What’s New in OpenGL ES 3.0
OpenGL ES 2.0 ushered in the era of programmable shaders for handheld devices and has been wildly successful in powering games, applications, and user interfaces across a wide range of devices. OpenGL ES 3.0 extends OpenGL ES 2.0 to support many new rendering techniques, optimizations, and visual quality enhancements. The following sections provide a categorized overview of the major new features that have been added to OpenGL ES 3.0. Each of these features will be described in detail later in the book.
Texturing
OpenGL ES 3.0 introduces many new features related to texturing:
- sRGB textures and framebuffers—Allow the application to perform gamma-correct rendering. Textures can be stored in gamma-corrected sRGB space, uncorrected to linear space upon being fetched in the shader, and then converted back to sRGB gamma-corrected space on output to the framebuffer. This enables potentially higher visual fidelity by properly computing lighting and other calculations in linear space.

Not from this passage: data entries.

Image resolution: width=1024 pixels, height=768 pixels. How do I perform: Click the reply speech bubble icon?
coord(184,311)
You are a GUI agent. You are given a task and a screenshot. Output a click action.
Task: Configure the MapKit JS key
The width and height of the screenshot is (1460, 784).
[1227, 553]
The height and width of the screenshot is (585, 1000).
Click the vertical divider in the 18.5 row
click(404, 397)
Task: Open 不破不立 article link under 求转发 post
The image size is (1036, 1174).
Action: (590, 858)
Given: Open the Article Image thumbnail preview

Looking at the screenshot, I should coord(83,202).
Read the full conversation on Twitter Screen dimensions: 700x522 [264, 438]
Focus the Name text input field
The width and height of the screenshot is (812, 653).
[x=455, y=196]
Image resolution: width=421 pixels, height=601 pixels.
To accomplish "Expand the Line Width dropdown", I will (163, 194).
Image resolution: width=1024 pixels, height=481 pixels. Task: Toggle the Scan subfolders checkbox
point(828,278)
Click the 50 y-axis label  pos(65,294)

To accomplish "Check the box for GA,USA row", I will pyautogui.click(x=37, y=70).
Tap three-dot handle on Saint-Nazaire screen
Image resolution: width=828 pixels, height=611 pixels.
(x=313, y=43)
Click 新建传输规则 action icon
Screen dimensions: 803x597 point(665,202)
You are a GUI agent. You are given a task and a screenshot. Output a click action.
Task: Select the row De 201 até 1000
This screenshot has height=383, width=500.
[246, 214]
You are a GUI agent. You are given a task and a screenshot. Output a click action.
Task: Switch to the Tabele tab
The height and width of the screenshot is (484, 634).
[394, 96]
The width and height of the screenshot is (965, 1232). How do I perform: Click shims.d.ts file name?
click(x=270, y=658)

- 2D texture arrays—A texture target that stores an array of 2D textures. Such arrays might, for example, be used to perform texture animation. Prior to 2D texture arrays, such animation was typically done by tiling the frames of an animation in a single 2D texture and modifying the texture coordinates to change animation frames. With 2D texture arrays, each frame of the animation can be specified in a 2D slice of the array.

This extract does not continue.